Batterham Marijka, Neale Elizabeth, Martin Allison, Tapsell Linda
Statistical Consulting Centre, National Institute for Applied Statistics Research Australia, University of Wollongong, Wollongong, New South Wales, Australia.
School of Medicine, Faculty of Science, Medicine and Health, University of Wollongong, Wollongong, New South Wales, Australia.
Nutr Diet. 2017 Feb;74(1):3-10. doi: 10.1111/1747-0080.12337.
Data mining enables further insights from nutrition-related research, but caution is required.

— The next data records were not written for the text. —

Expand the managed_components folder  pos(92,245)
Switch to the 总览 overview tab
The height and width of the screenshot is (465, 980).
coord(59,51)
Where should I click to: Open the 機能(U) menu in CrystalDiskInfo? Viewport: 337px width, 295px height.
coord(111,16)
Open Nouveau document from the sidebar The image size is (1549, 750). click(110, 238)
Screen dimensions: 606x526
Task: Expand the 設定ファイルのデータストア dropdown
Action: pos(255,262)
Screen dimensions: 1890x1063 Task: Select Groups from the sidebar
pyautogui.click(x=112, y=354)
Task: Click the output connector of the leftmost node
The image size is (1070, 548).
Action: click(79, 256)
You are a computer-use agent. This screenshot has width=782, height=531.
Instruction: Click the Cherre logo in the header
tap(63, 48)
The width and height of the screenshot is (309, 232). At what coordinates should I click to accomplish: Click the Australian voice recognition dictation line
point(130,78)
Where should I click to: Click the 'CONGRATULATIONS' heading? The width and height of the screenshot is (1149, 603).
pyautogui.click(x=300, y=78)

The aim of this analysis was to demonstrate and compare the utility of data mining methods in classifying a categorical outcome derived from a nutrition-related intervention.
Baseline data (23 variables, 8 categorical) on participants (n = 295) in an intervention trial were used to classify participants in terms of meeting the criteria of achieving 10 000 steps per day. Results from classification and regression trees (CARTs), random forests, adaptive boosting, logistic regression, support vector machines and neural networks were compared using area under the curve (AUC) and error assessments.
The CART produced the best model when considering the AUC (0.703), overall error (18%) and within class error (28%). Logistic regression also performed reasonably well compared to the other models (AUC 0.675, overall error 23%, within class error 36%). All the methods gave different rankings of variables' importance. CART found that body fat, quality of life using the SF-12 Physical Component Summary (PCS) and the cholesterol: HDL ratio were the most important predictors of meeting the 10 000 steps criteria, while logistic regression showed the SF-12PCS, glucose levels and level of education to be the most significant predictors (P ≤ 0.01).
Differing outcomes suggest caution is required with a single data mining method, particularly in a dataset with nonlinear relationships and outliers and when exploring relationships that were not the primary outcomes of the research.
数据挖掘有助于从营养相关研究中获得更深入的见解,但需要谨慎使用。本分析的目的是展示和比较数据挖掘方法在对营养相关干预得出的分类结果进行分类时的效用。
干预试验中参与者(n = 295)的基线数据(23个变量,8个分类变量)用于根据是否达到每天10000步的标准对参与者进行分类。使用曲线下面积(AUC)和误差评估比较分类与回归树(CART)、随机森林、自适应提升、逻辑回归、支持向量机和神经网络的结果。
考虑AUC(0.703)、总体误差(18%)和类内误差(28%)时,CART产生了最佳模型。与其他模型相比,逻辑回归的表现也相当不错(AUC 0.675,总体误差23%,类内误差36%)。所有方法给出的变量重要性排名都不同。CART发现体脂、使用SF - 12身体成分总结(PCS)的生活质量以及胆固醇与高密度脂蛋白比值是达到10000步标准的最重要预测因素,而逻辑回归显示SF - 12 PCS、血糖水平和教育程度是最显著的预测因素(P≤0.01)。
不同的结果表明,对于单一数据挖掘方法需要谨慎使用,特别是在具有非线性关系和异常值的数据集以及探索并非研究主要结果的关系时。